= The task =
Beneath this sentence is a listing. Return its lines from the one containing "Where should I" through the last, exactly, and omit the pictures.

>>>>>

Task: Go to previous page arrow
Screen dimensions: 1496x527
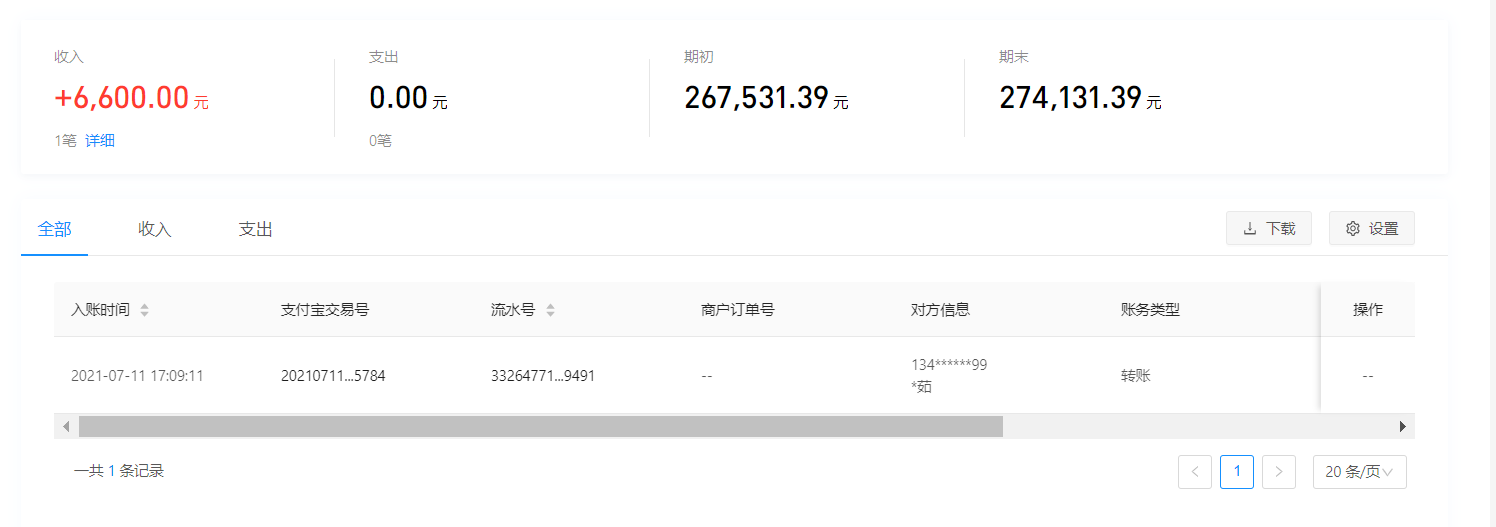Action: coord(1195,472)
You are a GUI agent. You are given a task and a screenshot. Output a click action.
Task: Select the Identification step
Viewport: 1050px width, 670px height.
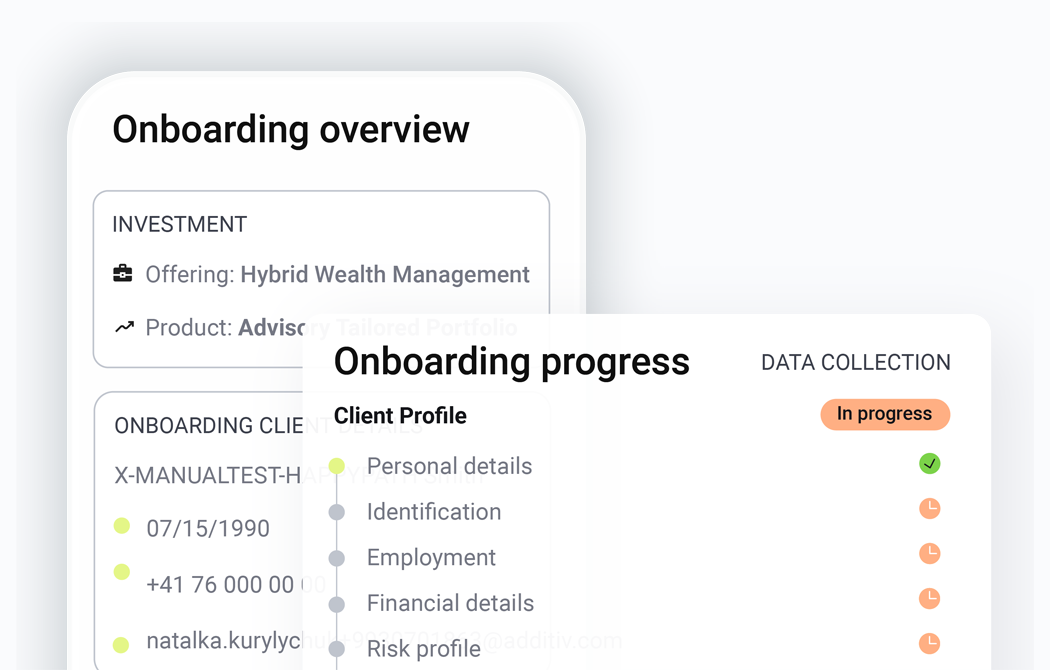tap(433, 512)
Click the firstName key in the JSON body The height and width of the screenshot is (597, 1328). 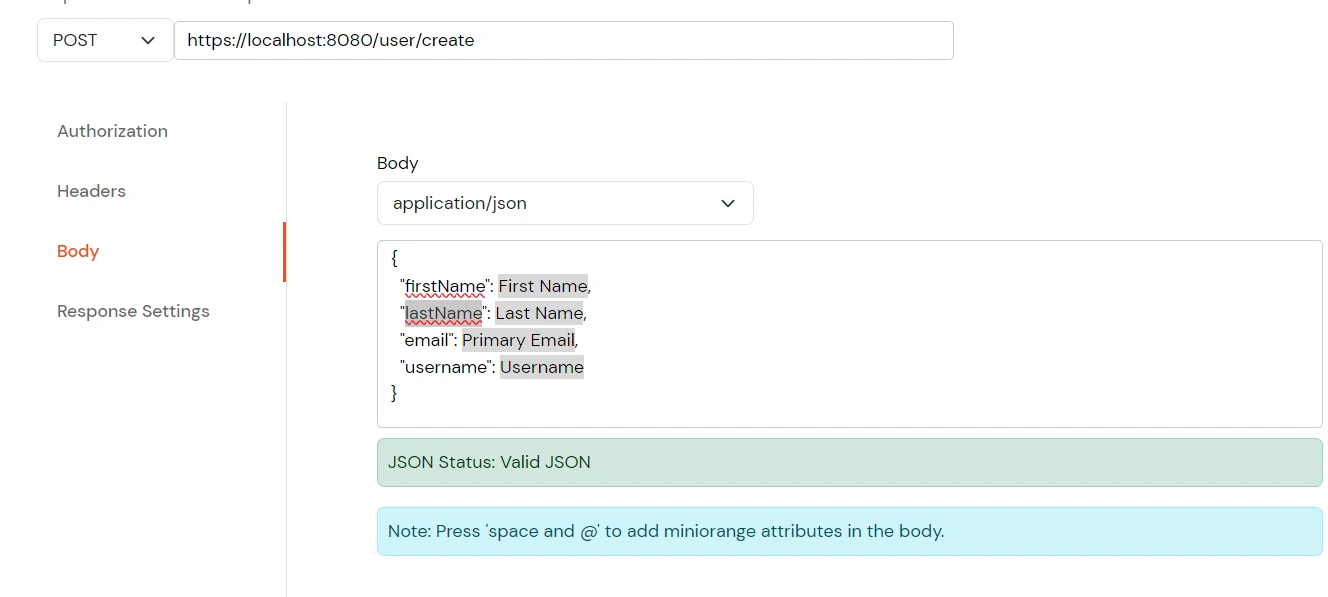[443, 286]
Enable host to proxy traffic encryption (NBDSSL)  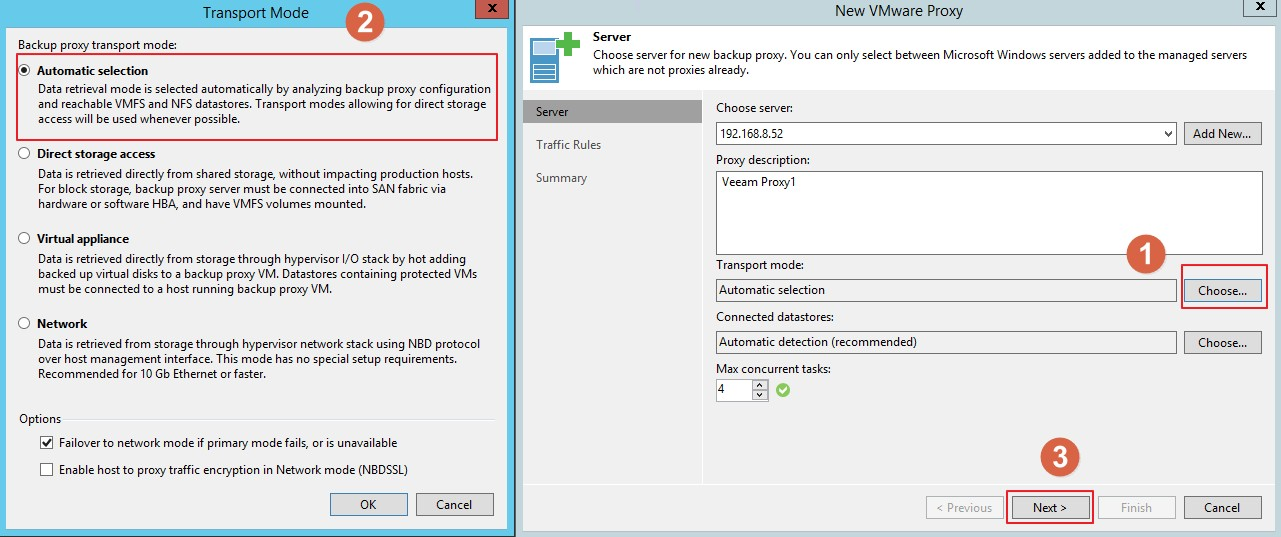click(x=46, y=469)
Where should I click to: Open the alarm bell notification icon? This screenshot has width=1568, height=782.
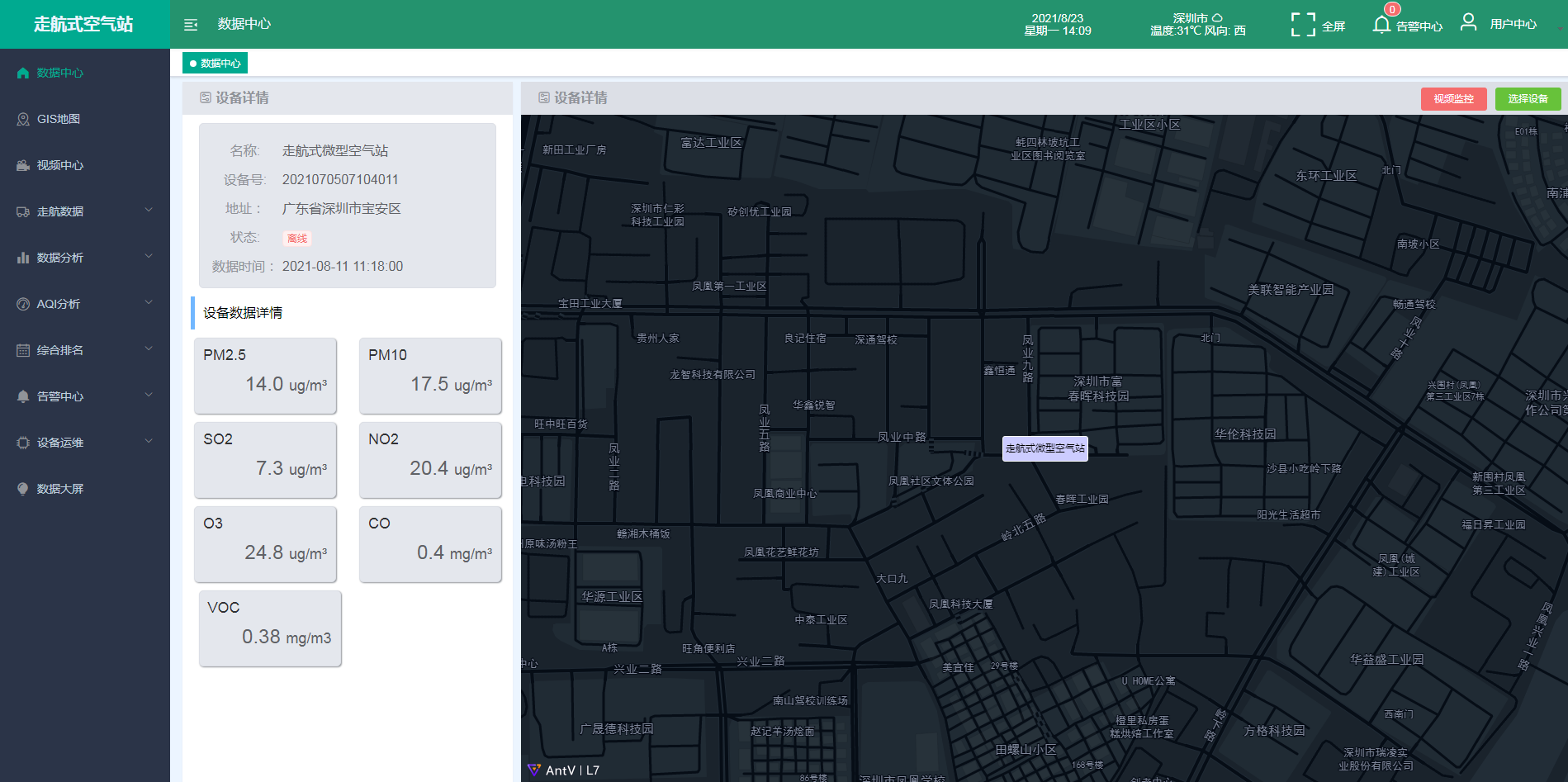coord(1381,25)
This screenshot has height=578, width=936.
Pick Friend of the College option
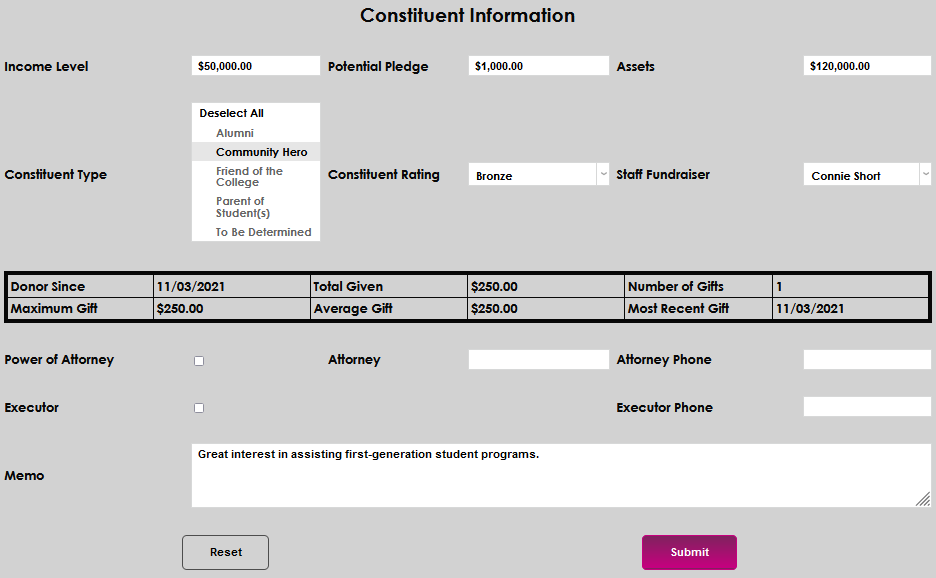point(249,177)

<<<<<

= Solution for this exercise =
Where should I click to: Open the alarm bell notification icon? This screenshot has width=1568, height=782.
coord(1381,25)
This screenshot has height=578, width=936.
Pick Friend of the College option
point(249,177)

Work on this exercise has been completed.